ASSIGNMENT | Some lines in the entries contain the word "value". Copy all of them.

DATA RECORDS |
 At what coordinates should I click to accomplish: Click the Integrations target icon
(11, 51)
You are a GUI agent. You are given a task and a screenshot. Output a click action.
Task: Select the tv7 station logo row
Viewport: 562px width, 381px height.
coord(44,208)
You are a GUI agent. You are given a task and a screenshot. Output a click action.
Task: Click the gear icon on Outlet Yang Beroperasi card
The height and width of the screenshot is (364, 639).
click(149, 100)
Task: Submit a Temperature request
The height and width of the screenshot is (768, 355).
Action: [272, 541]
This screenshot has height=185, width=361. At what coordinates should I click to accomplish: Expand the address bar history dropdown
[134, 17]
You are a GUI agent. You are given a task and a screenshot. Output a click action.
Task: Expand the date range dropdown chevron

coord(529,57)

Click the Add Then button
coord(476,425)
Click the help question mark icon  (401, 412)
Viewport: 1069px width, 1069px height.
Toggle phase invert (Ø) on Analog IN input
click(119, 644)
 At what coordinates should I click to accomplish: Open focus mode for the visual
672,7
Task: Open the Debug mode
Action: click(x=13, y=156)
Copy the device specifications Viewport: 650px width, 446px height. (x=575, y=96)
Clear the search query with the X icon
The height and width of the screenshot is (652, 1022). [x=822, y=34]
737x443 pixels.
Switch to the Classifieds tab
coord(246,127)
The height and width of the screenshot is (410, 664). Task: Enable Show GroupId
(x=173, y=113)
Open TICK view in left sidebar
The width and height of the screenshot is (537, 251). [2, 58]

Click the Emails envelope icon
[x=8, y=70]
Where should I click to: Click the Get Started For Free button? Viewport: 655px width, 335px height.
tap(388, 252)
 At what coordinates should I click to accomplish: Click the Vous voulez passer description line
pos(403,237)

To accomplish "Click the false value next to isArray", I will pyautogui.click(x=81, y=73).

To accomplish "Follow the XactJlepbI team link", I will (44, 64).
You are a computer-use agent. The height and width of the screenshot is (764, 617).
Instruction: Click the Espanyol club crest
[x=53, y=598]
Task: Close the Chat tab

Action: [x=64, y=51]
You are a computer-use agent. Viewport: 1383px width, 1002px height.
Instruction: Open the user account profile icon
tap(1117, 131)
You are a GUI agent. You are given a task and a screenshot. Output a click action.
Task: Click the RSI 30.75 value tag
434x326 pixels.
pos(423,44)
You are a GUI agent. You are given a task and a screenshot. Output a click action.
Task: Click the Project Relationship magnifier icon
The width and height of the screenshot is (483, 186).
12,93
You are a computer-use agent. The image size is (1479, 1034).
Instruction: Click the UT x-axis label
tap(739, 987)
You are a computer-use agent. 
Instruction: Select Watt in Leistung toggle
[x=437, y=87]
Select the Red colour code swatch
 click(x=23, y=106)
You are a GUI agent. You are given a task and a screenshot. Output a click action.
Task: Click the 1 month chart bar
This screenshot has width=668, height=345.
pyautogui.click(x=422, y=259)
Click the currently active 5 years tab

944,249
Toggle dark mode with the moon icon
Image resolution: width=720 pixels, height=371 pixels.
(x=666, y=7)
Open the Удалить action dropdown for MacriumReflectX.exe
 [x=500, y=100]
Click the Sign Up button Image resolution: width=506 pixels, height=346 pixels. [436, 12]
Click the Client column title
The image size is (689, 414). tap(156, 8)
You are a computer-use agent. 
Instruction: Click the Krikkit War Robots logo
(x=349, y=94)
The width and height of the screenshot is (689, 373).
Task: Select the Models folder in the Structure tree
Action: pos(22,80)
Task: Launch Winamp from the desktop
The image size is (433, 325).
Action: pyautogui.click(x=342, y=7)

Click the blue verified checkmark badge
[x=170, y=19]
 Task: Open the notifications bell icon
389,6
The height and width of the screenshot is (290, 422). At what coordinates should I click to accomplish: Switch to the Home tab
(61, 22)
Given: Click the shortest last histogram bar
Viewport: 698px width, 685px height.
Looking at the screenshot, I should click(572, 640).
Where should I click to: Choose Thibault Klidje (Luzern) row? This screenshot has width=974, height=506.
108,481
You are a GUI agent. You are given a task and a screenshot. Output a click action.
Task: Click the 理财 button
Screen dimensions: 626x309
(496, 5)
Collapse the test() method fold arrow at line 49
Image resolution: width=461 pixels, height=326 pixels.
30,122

EXPECTED ANSWER |
To accomplish "Click the false value next to isArray", I will pyautogui.click(x=81, y=73).
Task: Click the RSI 30.75 value tag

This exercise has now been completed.